Learner Drivers in the UK

Driving Instructors & Learners Eager to get Back on Road
Driving instructors and learners are eager to get back on the road as lessons and theory tests are permitted in England from Saturday.

One firm, AA Driving School, has received five times more bookings this week than during the previous seven days.

Managing director Sarah Rees said: “It’s been a challenging time for everyone. The DVSA’s (Driver and Vehicle Standards Agency) decision to bring back lessons and tests will help to give learners something to look forward to in this uncertain time.

“Driving is a skill that brings freedom to so many people and will be especially important whilst capacity on public transport is reduced.”

Cameron Carter, from Basingstoke, turned 17 in May and is keen to get behind the wheel.

He said: “I’m really happy that I can start learning and have already booked lessons for July.

“It might be weird after lockdown but I’m hoping to get into it quickly and be able take my test soon.”

Driving lessons and tests have been suspended since March due to the coronavirus pandemic.

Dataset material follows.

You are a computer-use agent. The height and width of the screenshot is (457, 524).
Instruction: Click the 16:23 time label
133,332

Although lessons and theory tests can restart in England on Saturday, learners will not be allowed to take practical tests until July 22.

Insurer Marmalade, which specialises in covering young drivers, calculated that more than 35,000 theory test certificates will have expired by then.

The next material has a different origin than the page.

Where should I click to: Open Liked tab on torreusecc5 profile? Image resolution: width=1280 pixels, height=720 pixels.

With no extension permitted, affected candidates must pay another £23 to sit and pass the theory exam again before they are allowed to take the practical test.

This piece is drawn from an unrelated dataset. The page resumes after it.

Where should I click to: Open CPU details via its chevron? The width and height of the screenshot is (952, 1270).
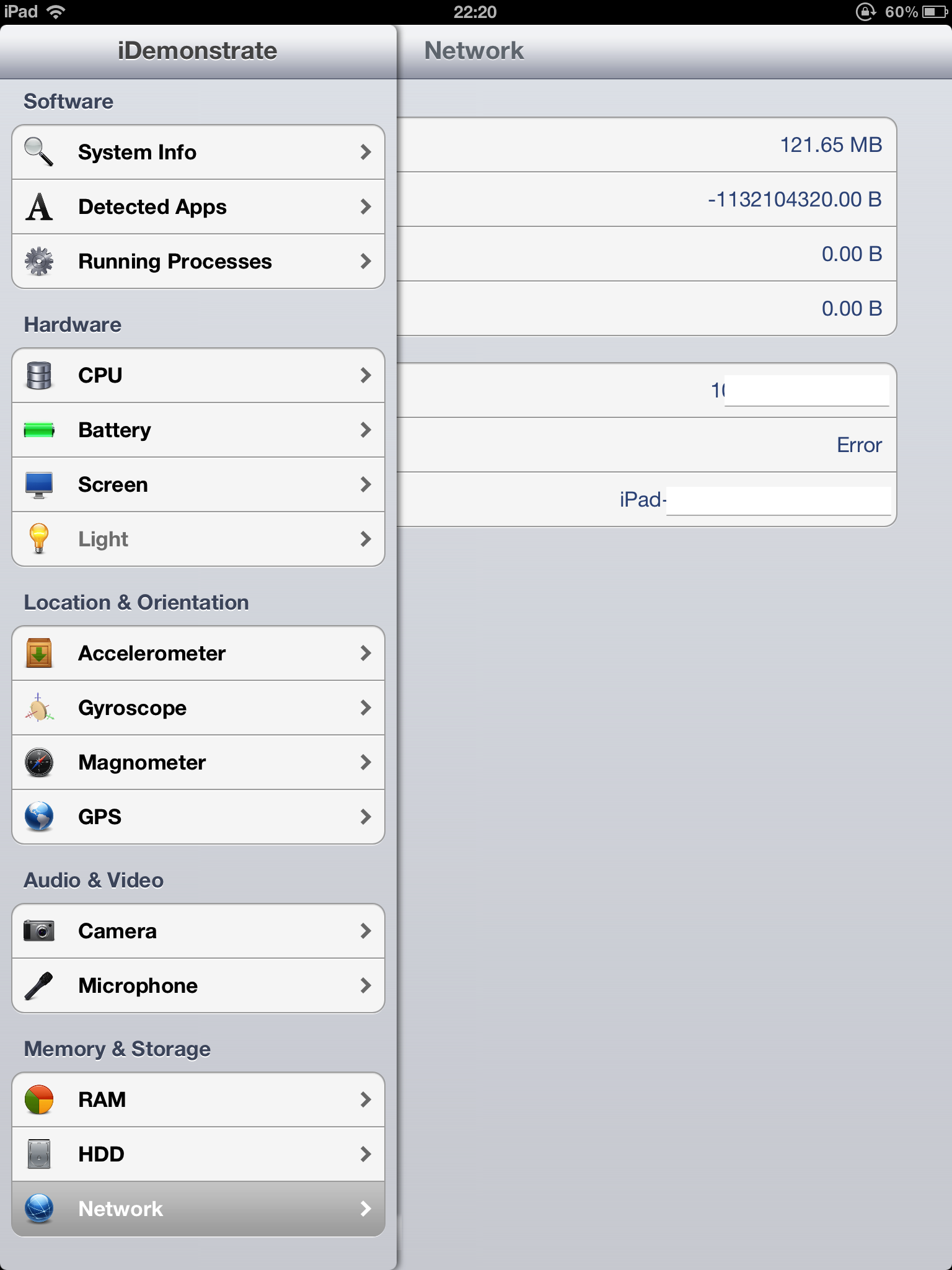tap(366, 375)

John Shailer who runs Meopham School of Motoring in Dartford said “we have a backlog of learner drivers to work with, so the sooner we get started the better for all concerned”.

Analysis by motoring research charity the RAC Foundation shows that a decline in the number of young people holding a driving licence has increased in recent years after being in decline since peaking at the turn of the millennium.

Director Steve Gooding said: “Data suggests that over the past three years the downward trend was reversing and now about 45% of men and women aged 17-24 have a full licence.

“With driving lessons restarting it will be interesting to see whether yet more young people decide to learn, given the impact social distancing has had on public transport capacity and the economic implications of companies shedding thousands of staff.

“Many more of us might be willing to face a long car-commute in order to get a job.”